Но разве не прав художник Макс Людвиг Нансен, когда утверждает: «Все, что случается на белом свете, случается у нас»?.. Для искусства вовсе не обязательна внешняя масштабность изображения, чтобы достичь внутренней; в том, что произошло между ругбюльским полицейским, его непокорным сыном и художником Нансеном (прототипом для этого образа послужил, судя по всему, известный немецкий художник-экспрессионист Эмиль Но льде), Зигфрид Ленц сумел показать черты времени, достаточно существенные для жизни всей тогдашней Германии. Дело здесь не только в том, что подобные истории были вполне рядовыми житейскими «сюжетами» в нацистской Германии, где преследование всяческого инакомыслия, в том числе художественного, стало чуть ли не главной заботой «нового порядка». Еще важнее здесь тот обнимающий все эти «рядовые» события мрачный колорит, то гнетущее ощущение придавленности, почти отчаяния перед торжествующей силой тупого подчинения «приказу», «закону» и «порядку», которое возникает от рассказа Зигги. Оно-то и придает частному случаю, изображенному Ленцем, обобщающе-символическое звучание, делает его зеркалом той всеобщей ситуации фанатизма, насилия и страха, которая определяла самое существо жизни гитлеровской Германии. В этом, бесспорно, выразился весь накал ненависти писателя-антифашиста к нацистскому режиму, опозорившему его родину, и смысл его исторического приговора этому позорному прошлому не подлежит никакому двойному толкованию. Не понять этого — значит ничего не понять в романе.
Но понять это — отнюдь еще не значит понять роман до конца. Даже в главных только, ведущих его мотивах. Задержавшись на конкретно-исторической его приуроченности, на его историкотипизирующем значении, мы рискуем, пожалуй, оказаться примерно в том же положении, в каком оказался Вольфганг Макенрот, когда представил на суд Зигги свое дипломное исследование. Читатель помнит, конечно, этого молодого психолога, искренне озабоченного судьбой Зигги, помнит его дипломную работу, написанную как бы в параллель штрафному сочинению Зигги Йепсена. Вольфганг Макенрот попытался дать в ней сжатое, научно точное психопатологическое описание происшедшего с Зигги, и, в общем, это вполне ему удалось. Его характеристики и формулировки ни в чем не противоречат тому, что мы и сами узнаем из романа.

§ ЗАДАНИЕ 1
Поменяйте в записях «Female» на «Male» и приведите строки, начиная со строки, где есть «Select the youtube.com», и заканчивая строкой с «Action: point(656,21)». Всё остальное оставьте без изменений.

§ ВХОДНЫЕ ЗАПИСИ
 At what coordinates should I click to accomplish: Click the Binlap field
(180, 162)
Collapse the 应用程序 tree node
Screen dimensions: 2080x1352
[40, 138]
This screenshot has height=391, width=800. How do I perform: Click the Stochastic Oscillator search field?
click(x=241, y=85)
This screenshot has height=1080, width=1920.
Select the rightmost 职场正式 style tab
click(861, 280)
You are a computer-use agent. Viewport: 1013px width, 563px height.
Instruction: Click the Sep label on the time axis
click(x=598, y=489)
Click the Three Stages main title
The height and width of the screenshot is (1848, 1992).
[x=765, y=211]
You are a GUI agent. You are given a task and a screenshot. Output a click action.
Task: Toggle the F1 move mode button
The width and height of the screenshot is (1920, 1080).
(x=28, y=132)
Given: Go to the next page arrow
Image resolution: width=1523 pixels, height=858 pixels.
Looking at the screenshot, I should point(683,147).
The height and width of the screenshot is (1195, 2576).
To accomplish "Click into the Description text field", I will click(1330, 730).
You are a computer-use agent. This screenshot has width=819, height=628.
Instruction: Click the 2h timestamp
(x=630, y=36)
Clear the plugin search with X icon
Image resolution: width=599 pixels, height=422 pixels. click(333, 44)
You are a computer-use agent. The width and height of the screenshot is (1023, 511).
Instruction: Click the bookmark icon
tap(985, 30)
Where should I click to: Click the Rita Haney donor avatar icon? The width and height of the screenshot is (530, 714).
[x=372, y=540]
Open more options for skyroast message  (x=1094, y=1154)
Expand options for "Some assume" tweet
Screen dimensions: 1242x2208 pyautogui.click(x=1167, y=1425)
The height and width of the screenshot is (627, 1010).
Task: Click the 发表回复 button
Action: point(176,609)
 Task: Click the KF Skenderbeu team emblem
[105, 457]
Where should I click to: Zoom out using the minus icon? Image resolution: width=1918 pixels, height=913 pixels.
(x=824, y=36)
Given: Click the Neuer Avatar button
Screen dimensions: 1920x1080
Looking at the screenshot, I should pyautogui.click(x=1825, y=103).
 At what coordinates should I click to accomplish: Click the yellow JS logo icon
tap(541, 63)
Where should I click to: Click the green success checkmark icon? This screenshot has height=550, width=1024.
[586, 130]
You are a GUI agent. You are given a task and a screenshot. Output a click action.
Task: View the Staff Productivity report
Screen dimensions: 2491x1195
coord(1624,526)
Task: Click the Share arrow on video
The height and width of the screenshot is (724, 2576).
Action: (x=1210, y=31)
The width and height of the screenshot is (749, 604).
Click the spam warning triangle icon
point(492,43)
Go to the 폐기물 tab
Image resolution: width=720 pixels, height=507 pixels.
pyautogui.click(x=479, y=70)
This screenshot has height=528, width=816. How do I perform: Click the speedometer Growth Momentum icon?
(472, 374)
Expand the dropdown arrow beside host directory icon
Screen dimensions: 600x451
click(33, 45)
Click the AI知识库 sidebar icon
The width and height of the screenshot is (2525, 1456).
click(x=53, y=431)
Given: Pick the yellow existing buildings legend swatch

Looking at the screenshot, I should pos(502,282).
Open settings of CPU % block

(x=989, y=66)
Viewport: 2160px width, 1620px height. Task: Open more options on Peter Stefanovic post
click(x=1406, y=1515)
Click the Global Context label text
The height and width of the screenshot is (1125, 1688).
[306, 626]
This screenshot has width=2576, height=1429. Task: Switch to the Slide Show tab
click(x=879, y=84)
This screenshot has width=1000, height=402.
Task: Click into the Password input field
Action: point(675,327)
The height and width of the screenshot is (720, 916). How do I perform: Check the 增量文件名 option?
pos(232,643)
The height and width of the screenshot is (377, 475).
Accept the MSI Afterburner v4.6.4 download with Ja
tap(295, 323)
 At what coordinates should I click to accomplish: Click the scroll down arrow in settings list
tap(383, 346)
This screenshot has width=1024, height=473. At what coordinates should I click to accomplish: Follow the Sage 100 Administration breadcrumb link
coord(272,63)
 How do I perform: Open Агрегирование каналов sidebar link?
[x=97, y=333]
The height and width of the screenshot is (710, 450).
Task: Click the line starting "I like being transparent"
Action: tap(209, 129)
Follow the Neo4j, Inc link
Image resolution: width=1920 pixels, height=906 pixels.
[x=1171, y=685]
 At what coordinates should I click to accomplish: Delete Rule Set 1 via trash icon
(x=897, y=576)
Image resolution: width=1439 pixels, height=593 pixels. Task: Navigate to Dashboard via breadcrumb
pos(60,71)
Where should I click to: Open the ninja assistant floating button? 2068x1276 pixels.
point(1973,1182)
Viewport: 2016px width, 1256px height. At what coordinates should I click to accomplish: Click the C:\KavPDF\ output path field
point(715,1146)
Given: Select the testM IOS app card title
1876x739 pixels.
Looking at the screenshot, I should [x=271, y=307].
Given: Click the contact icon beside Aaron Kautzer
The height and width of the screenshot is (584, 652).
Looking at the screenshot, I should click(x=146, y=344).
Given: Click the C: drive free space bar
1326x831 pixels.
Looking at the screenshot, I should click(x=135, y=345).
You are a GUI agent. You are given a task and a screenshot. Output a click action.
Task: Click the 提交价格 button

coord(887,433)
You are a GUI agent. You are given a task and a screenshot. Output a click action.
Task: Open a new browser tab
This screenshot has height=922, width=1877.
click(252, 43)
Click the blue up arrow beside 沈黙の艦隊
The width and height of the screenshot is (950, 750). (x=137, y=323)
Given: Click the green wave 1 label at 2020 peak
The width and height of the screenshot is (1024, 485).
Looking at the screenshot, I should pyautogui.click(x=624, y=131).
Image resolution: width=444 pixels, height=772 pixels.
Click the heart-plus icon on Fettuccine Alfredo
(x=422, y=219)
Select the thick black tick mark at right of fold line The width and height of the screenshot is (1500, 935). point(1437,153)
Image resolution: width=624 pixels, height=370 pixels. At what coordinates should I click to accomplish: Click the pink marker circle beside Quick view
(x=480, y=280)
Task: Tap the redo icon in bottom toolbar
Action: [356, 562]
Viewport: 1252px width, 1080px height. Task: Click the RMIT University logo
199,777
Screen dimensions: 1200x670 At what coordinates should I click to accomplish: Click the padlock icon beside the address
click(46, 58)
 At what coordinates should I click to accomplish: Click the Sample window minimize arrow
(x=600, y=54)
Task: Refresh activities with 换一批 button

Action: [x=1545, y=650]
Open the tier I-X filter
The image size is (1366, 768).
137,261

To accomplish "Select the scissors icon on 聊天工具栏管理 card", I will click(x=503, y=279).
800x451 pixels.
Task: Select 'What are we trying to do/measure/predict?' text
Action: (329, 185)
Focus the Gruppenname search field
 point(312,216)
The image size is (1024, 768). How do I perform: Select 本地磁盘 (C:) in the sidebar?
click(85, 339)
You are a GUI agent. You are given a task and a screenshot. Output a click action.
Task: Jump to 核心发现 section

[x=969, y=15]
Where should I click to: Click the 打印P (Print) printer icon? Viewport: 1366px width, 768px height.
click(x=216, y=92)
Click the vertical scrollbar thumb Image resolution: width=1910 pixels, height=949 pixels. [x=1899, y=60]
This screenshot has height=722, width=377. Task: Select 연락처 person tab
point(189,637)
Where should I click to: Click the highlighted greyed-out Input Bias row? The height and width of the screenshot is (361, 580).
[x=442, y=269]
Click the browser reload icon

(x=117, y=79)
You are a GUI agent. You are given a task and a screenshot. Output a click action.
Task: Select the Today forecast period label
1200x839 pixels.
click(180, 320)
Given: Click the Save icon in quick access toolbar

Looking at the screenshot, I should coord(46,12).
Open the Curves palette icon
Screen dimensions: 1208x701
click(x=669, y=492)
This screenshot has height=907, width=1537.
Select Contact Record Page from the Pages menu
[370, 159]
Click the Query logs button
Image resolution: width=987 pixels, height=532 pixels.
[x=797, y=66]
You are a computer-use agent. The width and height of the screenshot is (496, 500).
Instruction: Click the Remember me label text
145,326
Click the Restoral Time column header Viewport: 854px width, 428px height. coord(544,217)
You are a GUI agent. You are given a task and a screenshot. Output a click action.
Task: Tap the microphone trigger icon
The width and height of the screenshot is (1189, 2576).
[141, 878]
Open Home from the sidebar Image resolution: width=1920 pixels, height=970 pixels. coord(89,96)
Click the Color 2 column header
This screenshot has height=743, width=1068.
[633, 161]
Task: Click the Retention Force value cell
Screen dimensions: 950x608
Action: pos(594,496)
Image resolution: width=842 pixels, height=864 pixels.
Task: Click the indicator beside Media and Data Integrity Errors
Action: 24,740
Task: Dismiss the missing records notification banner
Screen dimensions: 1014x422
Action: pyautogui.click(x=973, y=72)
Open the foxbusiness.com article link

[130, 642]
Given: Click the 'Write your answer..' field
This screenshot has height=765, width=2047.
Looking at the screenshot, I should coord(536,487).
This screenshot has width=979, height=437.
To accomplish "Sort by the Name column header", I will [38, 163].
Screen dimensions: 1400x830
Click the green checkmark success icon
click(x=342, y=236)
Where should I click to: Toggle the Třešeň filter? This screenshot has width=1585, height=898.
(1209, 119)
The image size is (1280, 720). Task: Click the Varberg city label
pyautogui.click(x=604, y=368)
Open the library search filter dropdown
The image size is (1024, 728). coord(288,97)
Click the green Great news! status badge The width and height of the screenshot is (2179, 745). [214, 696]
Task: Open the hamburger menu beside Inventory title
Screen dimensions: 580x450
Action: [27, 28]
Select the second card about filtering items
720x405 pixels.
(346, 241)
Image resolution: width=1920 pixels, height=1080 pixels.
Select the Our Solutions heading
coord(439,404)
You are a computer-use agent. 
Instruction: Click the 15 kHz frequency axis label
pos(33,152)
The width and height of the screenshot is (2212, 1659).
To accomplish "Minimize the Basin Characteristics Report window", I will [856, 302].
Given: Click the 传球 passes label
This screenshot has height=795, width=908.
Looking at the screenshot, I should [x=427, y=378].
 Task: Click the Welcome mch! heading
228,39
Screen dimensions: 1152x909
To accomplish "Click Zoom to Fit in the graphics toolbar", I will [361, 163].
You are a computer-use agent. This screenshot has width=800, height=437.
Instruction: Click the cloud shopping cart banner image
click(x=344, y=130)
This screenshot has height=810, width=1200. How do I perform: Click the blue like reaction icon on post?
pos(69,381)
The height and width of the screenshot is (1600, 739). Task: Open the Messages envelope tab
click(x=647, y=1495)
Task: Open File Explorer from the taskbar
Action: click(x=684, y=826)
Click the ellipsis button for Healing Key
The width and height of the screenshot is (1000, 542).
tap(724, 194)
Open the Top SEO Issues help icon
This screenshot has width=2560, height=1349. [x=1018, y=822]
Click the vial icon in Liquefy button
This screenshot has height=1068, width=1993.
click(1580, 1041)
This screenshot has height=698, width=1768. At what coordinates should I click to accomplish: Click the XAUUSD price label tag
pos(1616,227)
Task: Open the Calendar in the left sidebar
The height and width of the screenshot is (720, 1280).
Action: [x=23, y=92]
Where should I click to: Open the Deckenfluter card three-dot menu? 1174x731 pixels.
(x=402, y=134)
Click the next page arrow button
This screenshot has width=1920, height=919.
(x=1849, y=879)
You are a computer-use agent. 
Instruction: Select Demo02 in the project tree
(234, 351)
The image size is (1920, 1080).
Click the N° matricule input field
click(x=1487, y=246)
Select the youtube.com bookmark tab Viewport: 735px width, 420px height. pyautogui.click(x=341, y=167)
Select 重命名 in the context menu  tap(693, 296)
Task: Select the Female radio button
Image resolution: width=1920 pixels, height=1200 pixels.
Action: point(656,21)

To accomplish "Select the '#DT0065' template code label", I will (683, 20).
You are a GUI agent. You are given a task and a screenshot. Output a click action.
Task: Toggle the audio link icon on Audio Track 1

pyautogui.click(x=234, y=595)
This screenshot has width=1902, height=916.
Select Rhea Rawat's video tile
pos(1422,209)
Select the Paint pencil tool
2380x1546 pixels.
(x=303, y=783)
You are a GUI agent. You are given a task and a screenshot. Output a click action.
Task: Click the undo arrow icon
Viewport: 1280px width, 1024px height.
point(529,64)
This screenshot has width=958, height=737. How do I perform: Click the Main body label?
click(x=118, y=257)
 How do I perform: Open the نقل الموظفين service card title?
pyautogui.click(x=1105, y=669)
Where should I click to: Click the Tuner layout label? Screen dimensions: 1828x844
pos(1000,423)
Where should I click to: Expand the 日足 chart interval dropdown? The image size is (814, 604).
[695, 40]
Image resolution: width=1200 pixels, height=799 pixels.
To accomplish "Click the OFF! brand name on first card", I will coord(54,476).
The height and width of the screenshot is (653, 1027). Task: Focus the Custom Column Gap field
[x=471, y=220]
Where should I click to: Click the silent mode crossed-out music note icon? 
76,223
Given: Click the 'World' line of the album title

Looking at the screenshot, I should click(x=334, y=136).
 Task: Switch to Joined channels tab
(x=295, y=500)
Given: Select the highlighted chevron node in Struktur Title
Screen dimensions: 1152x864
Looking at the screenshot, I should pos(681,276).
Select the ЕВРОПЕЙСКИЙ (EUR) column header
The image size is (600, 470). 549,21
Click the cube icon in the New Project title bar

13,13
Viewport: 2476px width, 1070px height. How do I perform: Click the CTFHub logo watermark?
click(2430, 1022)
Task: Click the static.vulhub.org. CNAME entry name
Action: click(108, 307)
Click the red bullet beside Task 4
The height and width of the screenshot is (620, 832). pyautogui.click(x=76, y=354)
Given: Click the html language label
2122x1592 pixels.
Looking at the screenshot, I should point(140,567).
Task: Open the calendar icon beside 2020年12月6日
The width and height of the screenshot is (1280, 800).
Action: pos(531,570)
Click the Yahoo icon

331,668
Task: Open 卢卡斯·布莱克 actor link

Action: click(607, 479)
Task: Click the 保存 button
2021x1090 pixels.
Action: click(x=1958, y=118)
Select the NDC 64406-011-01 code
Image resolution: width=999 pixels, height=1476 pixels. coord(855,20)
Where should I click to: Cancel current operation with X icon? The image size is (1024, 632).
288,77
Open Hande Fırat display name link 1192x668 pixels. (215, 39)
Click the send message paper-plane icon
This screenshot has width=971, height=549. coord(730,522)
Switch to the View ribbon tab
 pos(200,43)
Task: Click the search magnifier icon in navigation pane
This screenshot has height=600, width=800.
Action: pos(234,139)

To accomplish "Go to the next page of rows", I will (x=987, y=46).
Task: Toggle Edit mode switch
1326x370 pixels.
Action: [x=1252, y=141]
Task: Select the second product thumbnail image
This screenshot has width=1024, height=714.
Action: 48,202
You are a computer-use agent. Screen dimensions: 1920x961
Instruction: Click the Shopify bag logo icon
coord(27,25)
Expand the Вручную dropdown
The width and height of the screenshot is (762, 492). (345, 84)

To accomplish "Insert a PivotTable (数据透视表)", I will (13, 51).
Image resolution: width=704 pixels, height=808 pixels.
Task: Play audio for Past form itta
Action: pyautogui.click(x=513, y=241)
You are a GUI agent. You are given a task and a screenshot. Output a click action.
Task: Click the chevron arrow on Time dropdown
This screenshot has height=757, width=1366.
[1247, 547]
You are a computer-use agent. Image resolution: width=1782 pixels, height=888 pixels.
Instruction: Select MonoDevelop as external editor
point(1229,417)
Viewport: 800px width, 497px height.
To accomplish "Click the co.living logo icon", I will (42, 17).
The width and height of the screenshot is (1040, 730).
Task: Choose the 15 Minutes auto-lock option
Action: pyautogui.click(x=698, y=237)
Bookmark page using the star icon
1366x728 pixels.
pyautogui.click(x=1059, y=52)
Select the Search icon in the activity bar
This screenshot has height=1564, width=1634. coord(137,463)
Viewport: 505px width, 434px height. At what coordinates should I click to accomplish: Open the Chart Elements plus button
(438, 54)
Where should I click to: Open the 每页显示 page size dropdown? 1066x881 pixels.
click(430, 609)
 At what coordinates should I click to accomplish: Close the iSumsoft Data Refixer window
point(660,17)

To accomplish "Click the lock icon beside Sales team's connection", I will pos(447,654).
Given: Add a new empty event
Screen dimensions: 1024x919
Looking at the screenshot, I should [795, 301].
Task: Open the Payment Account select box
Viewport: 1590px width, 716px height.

§ ЗАДАНИЕ 2
Кем назван Вольфганг Макенрот в отрывке о романе Зигфрида Ленца?

§ ВЕРНЫЙ ОТВЕТ 1
Select the youtube.com bookmark tab Viewport: 735px width, 420px height. pyautogui.click(x=341, y=167)
Select 重命名 in the context menu  tap(693, 296)
Task: Select the Male radio button
Image resolution: width=1920 pixels, height=1200 pixels.
Action: point(656,21)

§ ВЕРНЫЙ ОТВЕТ 2
Молодым психологом, искренне озабоченным судьбой Зигги.